Sunday, June 29, 2014

Told to choose between Super and ACC

This is curly. In New Zealand the welfare state forces people to pay for insurance against accidents and their consequences.  There is a dedicated ACC payment which, amongst other things, provides for compensation for a surviving spouse in the case of death.

Super is different. It is paid from current revenue. (Though one could mount a non-legalistic argument that having been taxed at levels that furnish the current Super bill,  ability to make private provision was diminished.)

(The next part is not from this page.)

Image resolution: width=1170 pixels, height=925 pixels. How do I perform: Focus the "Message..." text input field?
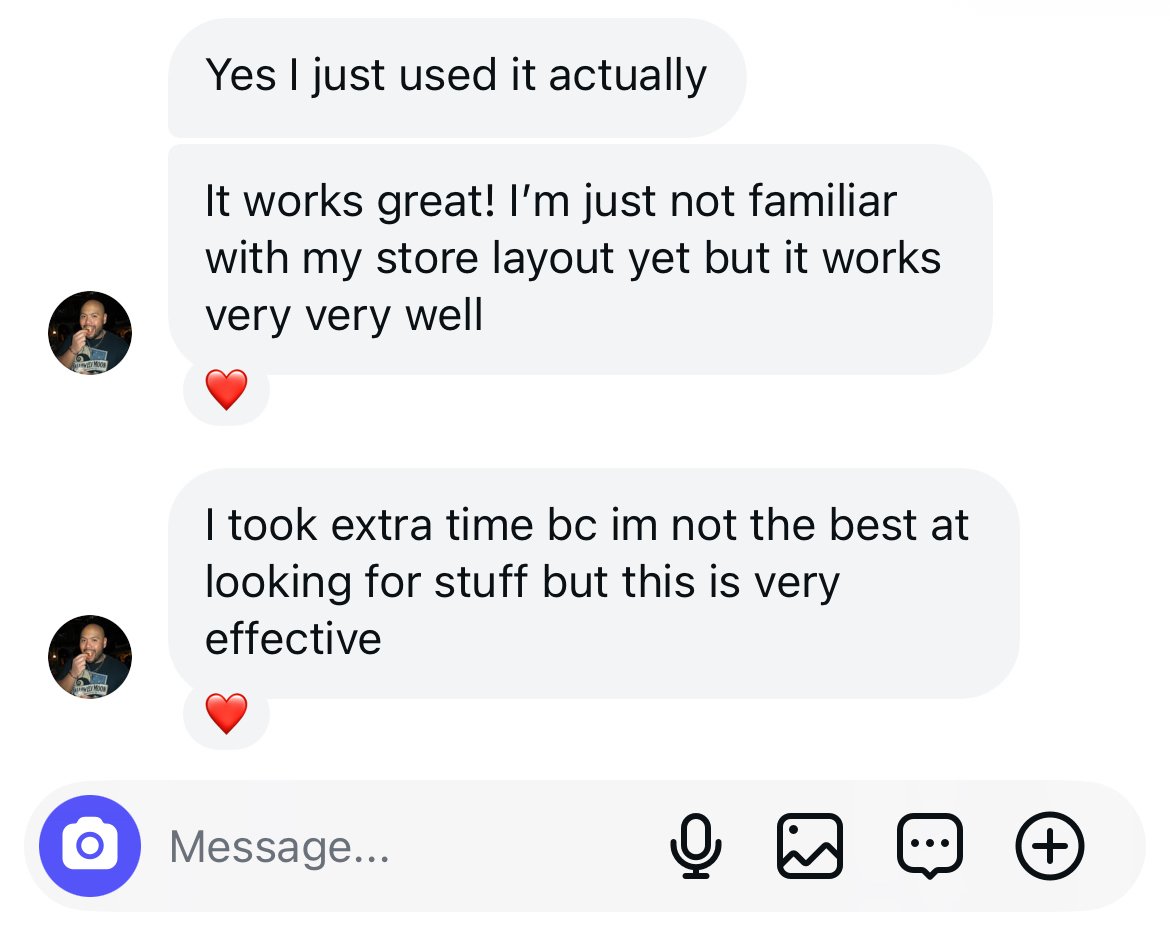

A man's wife was killed in a car (workplace) accident shortly before turning 65. He is the surviving husband, already retired and 65. He is told after one year he must choose between the ACC payment or Super:

Is superannuation an entitlement or a benefit? Fin Heads has taken a case against the attorney-general over "obscene'' legislation that forced him to choose between his superannuation and his dead wife's ACC compensation. The retired Dunedin plumber tells Bruce Munro about his traumatic five-year battle with the Government to win what would be landmark case, and why he believes some in power hope he will die.

My compliments to the journalist who wrote this up. A complicated story made comprehensible.

I believe Mr Heads is entitled to both. He and his wife had no choice but to pay ACC  premiums. Do you think if he'd read the fine print 30 years ago and didn't like it he could have opted out? No.

And Super is not means-tested.

This case highlights the incompatibilities of our social security and accident insurance system. Even more importantly, the pitfalls of state run compulsory monopolies.